Explore the material:
1. Answer these questions from the passage on HER2-positive gastric cancer:
(a) About what share of gastric cancers show HER2 overexpression?
(b) Which cancer cells mostly showed HER2-negative expression?
(c) In the HER2-positive tumors, where did p-Smad2 and c-Met expression levels tend to be higher than in the primary tumors?
2. Write the next part of the passage on HER2-positive gastric cancer, picking up after its final sentence.

Provided text:
•••

HER2 overexpression is found in about 15% of gastric cancers, and HER2 is the only predictive biomarker of patient’s responses to targeted therapy in gastric cancer. Our present findings related that the HER2 expression pattern in the primary tumor was dependent on the differentiation of the cancer cells. Most of the well-differentiated cancer cells showed HER2-positive expression, and most of the poorly-differentiated cancer cells showed HER2-negative expression, which is similar to previous findings [19,20,21]. In the present cases of HER2-positive GC, the prognosis of the patients with both p-Smad2-positive and c-Met-positive gastric cancer was significantly poorer than the prognosis of other cases. The results of the cluster analysis also indicated that in HER2-positive gastric cancer, the co-expression of p-Smad2 and c-Met was related to lymph node metastasis. These findings suggest that HER2-positive gastric tumors co-expressing p-Smad2 and c-Met might have higher malignant potential than those with either negative marker’s expression.

Not only inter-patient heterogeneity of HER2-positive cases but also inter-tumoral heterogeneity of HER2 was frequently observed in the HER2-positive tumors. In the HER2-positive gastric tumors, the expression status of both p-Smad2 and c-Met was positive in both the primary tumor and metastatic lymph nodes, and the p-Smad2 and c-Met expression levels in the metastatic lymph nodes tended to be higher than those in the primary tumors. These results suggest that the expression of c-Met and that of p-Smad2 might be correlated with lymph node metastasis in HER2-positive gastric cancer. The heterogeneity may provide the opportunity for clonal evolution, and the intra-tumoral heterogeneous clonal evolution of signaling such as that by p-Smad2 and c-Met might be associated with the acquisition of lymph-node metastatic ability in gastric cancer cells. These findings may contribute to the development of new molecular target therapies against lymph-node metastasis in patients with HER2-positive gastric cancer.

•••

Dataset records:
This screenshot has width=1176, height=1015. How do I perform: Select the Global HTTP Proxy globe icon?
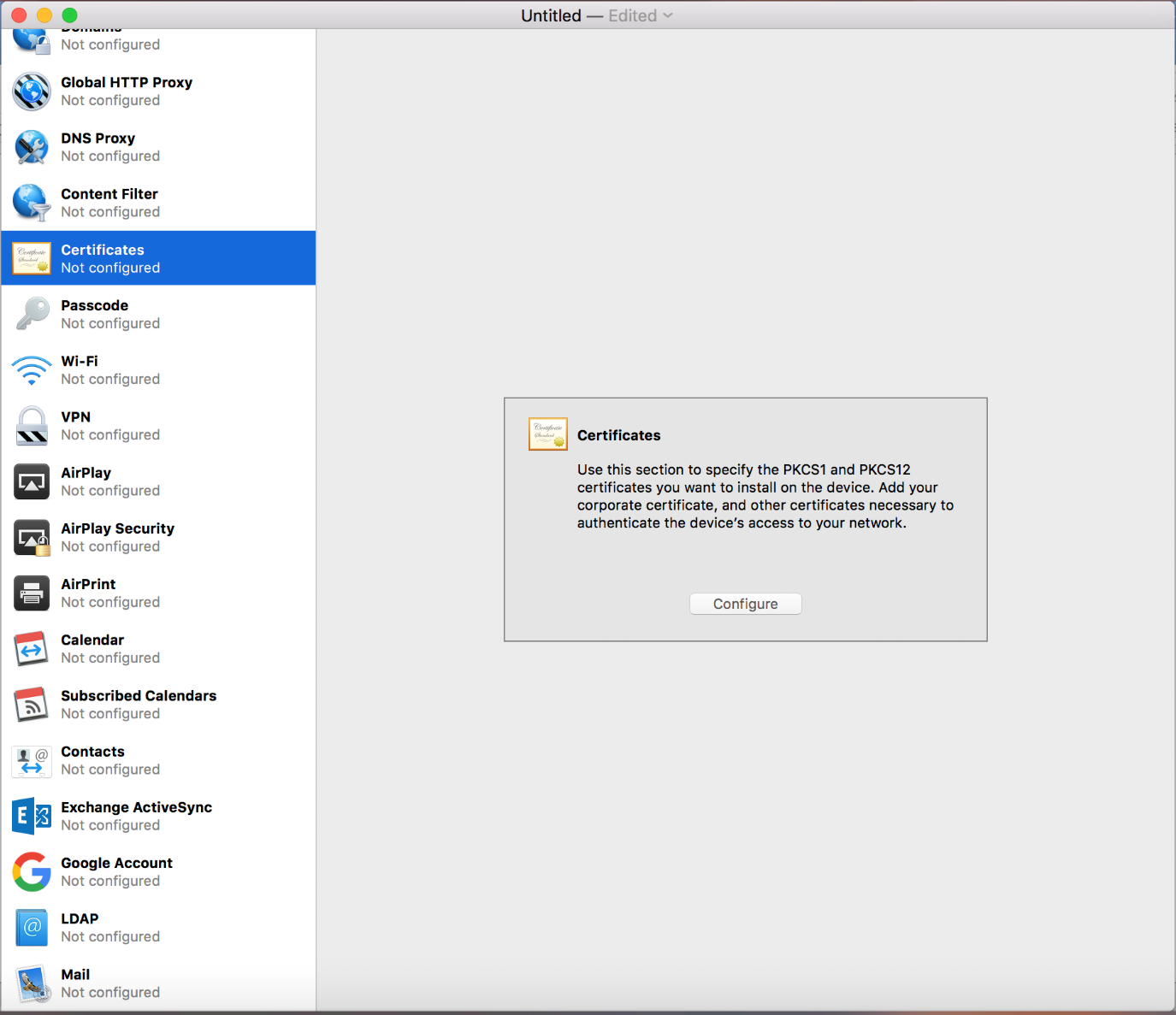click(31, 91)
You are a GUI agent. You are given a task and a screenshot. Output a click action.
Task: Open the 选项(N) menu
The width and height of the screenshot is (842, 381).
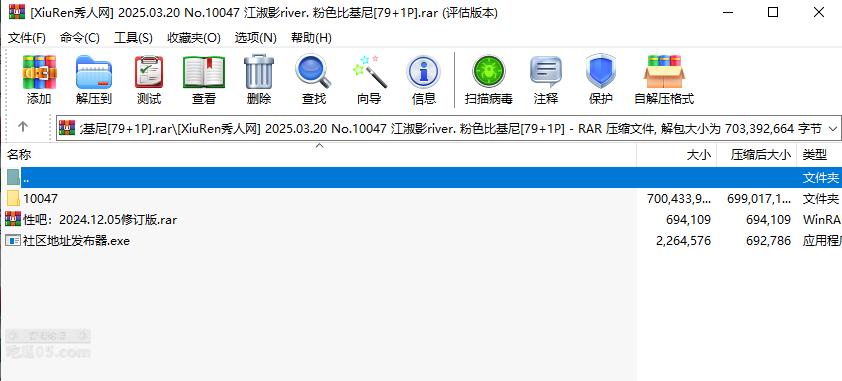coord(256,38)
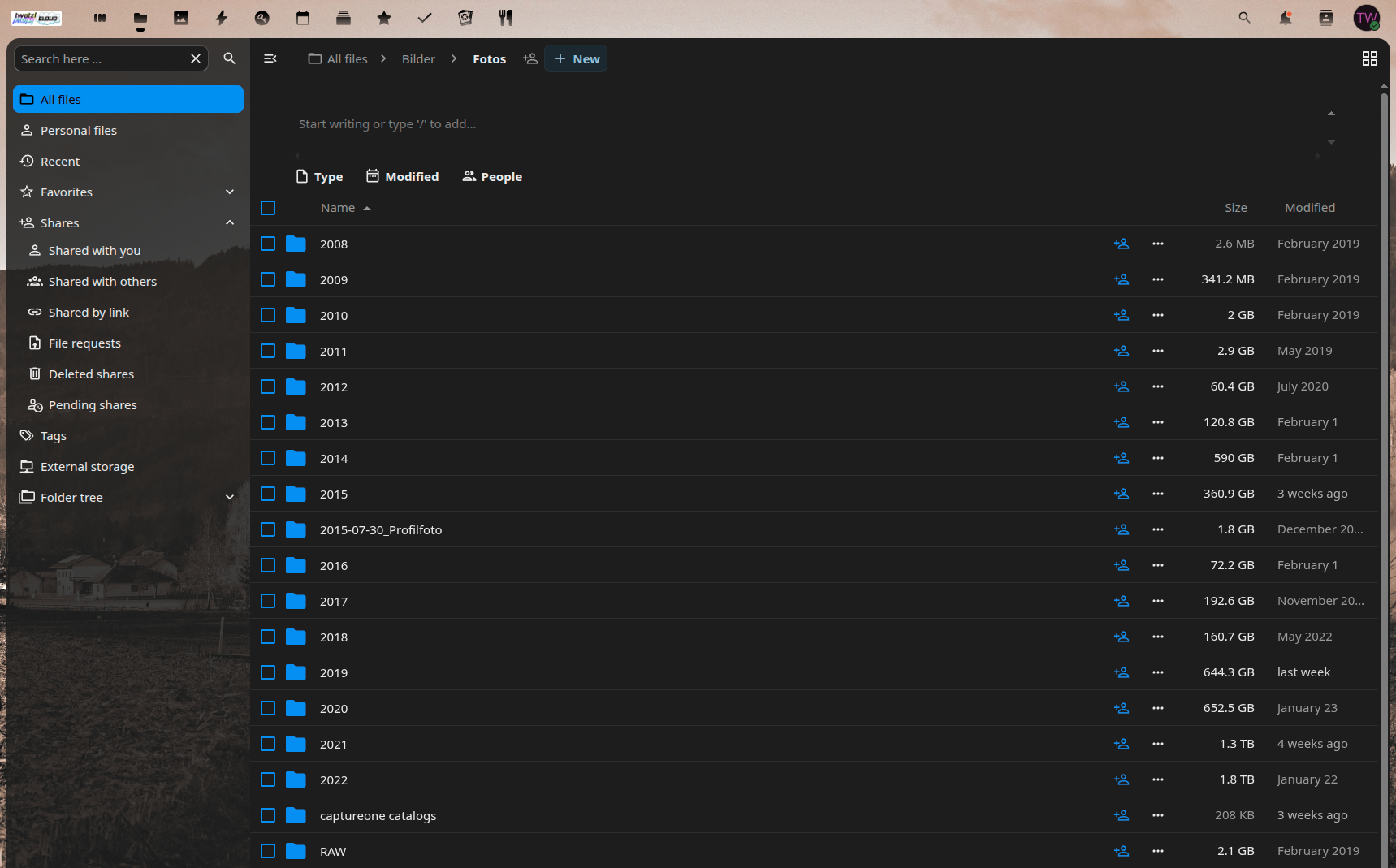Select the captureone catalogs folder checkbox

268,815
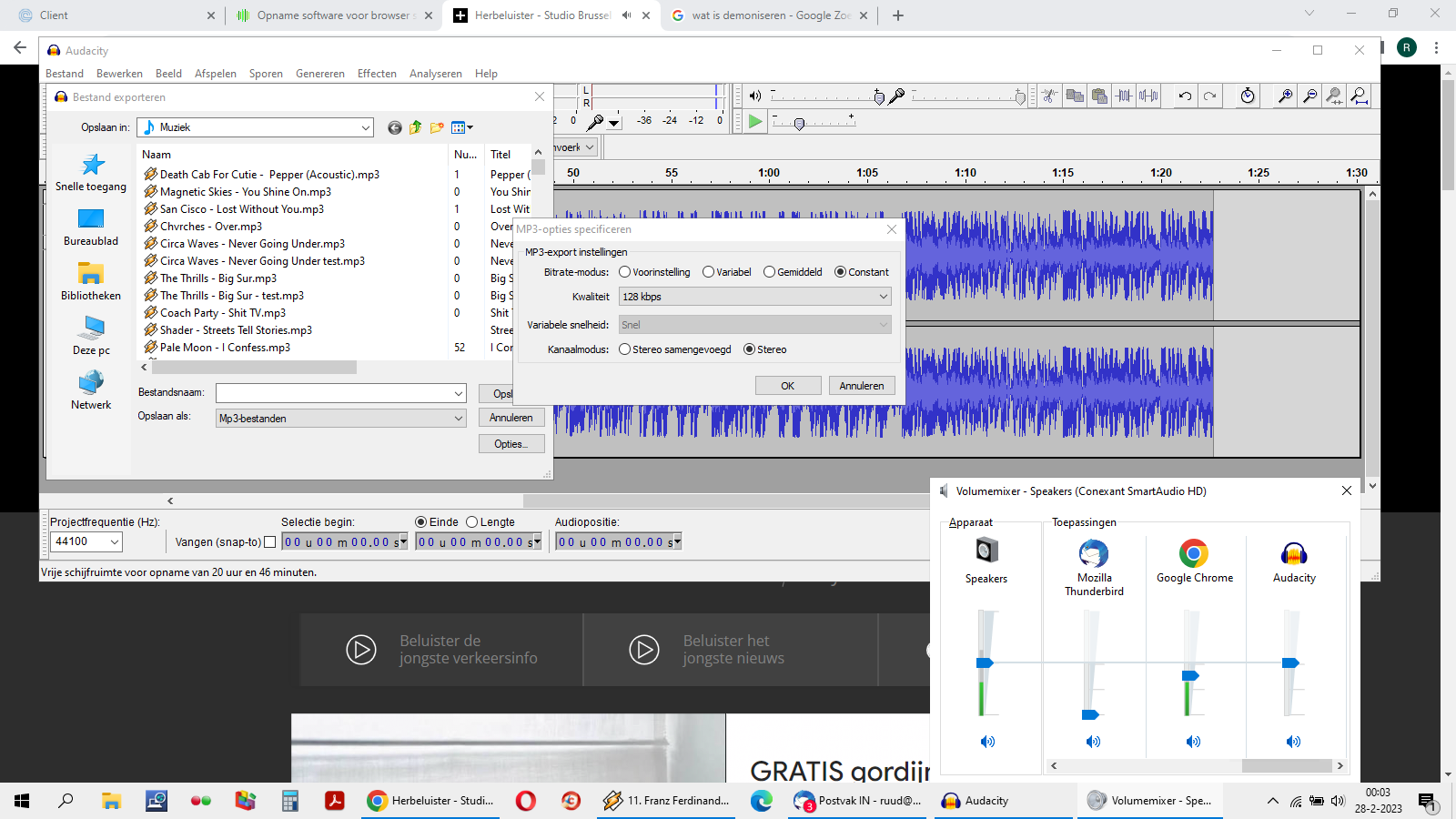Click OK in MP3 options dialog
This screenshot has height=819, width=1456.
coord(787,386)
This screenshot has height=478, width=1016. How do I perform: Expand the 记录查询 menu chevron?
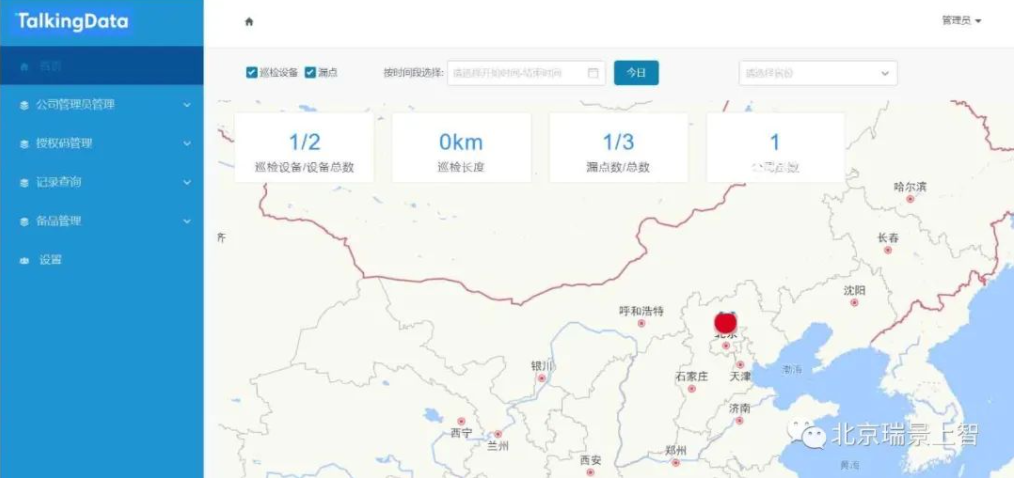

•••

Answers to the exercises:
1.
(a) About 15%.
(b) The poorly-differentiated cancer cells.
(c) In the metastatic lymph nodes.

2.
It has been reported that c-Met is frequently overexpressed in HER2-positive breast cancer cells and that c-Met contributes to trastuzumab resistance in HER2-positive breast cancer [22]. The overexpression of c-Met was observed in HER2-positive gastric cancer patients [23, 24]. MET amplification has been proposed as a resistance mechanism against HER2 therapy in gastric cancer [25, 26]. This resistance mechanism may be caused by the activation of MET receptor tyrosine kinase (RTK), which restores downstream signaling pathways such as those for MAPK and AKT [25]. These findings suggest that a combination of a HER2-inhibitor and a c-Met-inhibitor might exert a greater effect than a HER2-inhibitor alone in HER2-positive gastric cancer patients with lymph node metastasis.

Smad-2 is phosphorylated via TGFβ1/TGFβ1 receptor signaling, which acts in tumor progression [14, 27, 28]. It has been reported that HER2 and the TGFβ1-SMAD pathway are correlated and that there are synergistic effects of TGFβ and HER2 in the progression of breast cancer [29, 30]. It was also observed that HER2 activated the tumor-progression effect by TGFβ1 [29, 31]. Several mechanisms by which HER2 regulates TGFβ signaling have been described. ERK, p38 MAPK and PI3K/AKT have been suggested to mediate the TGFβ–induced migration and invasion in HER2-positive breast cancer [32]. These findings suggest that the co-expression of HER2 and p-Smad2 signaling might promote tumor progression and lead to distant lymph node metastasis at the N2 and N3 stages.

In our cluster analysis of the TCGA data of gastric cancer patients with N2 and N3 metastasis, the cases with high ERBB2 expression formed clusters with cases that showed high SMAD2 expression, but not with the cases with a high expression of TGFB1, which is an upstream cytokine of SMAD2 signaling. We evaluated the expression of TGFβ1 in cancer cells alone in the immunohistochemical staining, and the TCGA data included the information from both cancer cells and tumor stromal cells. One of the reasons for the discrepancy between the TCGA data and the immunohistochemical data regarding SMAD2 expression and TGFβ1 expression might be due to the difference in the cells evaluated in the TCGA and immunohistochemical data.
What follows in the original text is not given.